PROBLEM
Only the count is wanted here: how many lines of the entries hold the string "agent"?

DATA FOR THIS EXERCISE
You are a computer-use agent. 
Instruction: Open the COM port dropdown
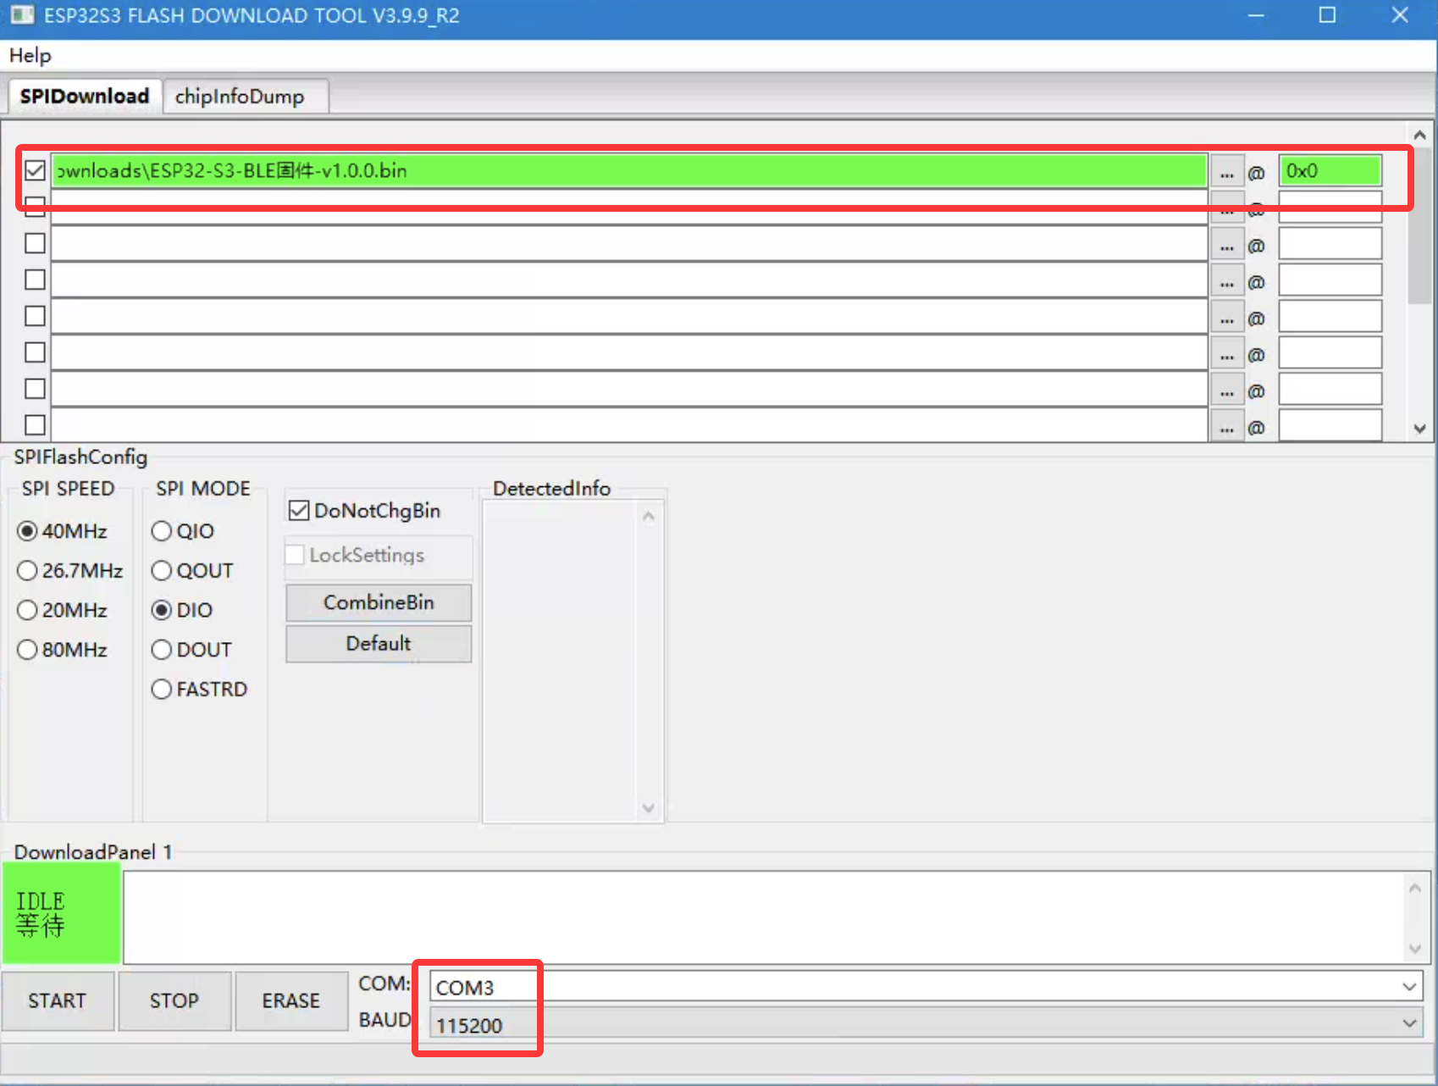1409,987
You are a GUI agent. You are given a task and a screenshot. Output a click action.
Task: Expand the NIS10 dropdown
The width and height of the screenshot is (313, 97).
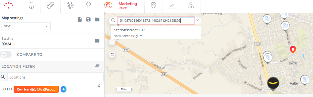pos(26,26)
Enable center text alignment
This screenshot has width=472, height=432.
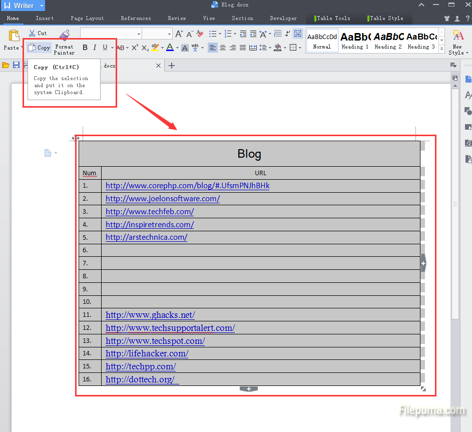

ANSWER BELOW
2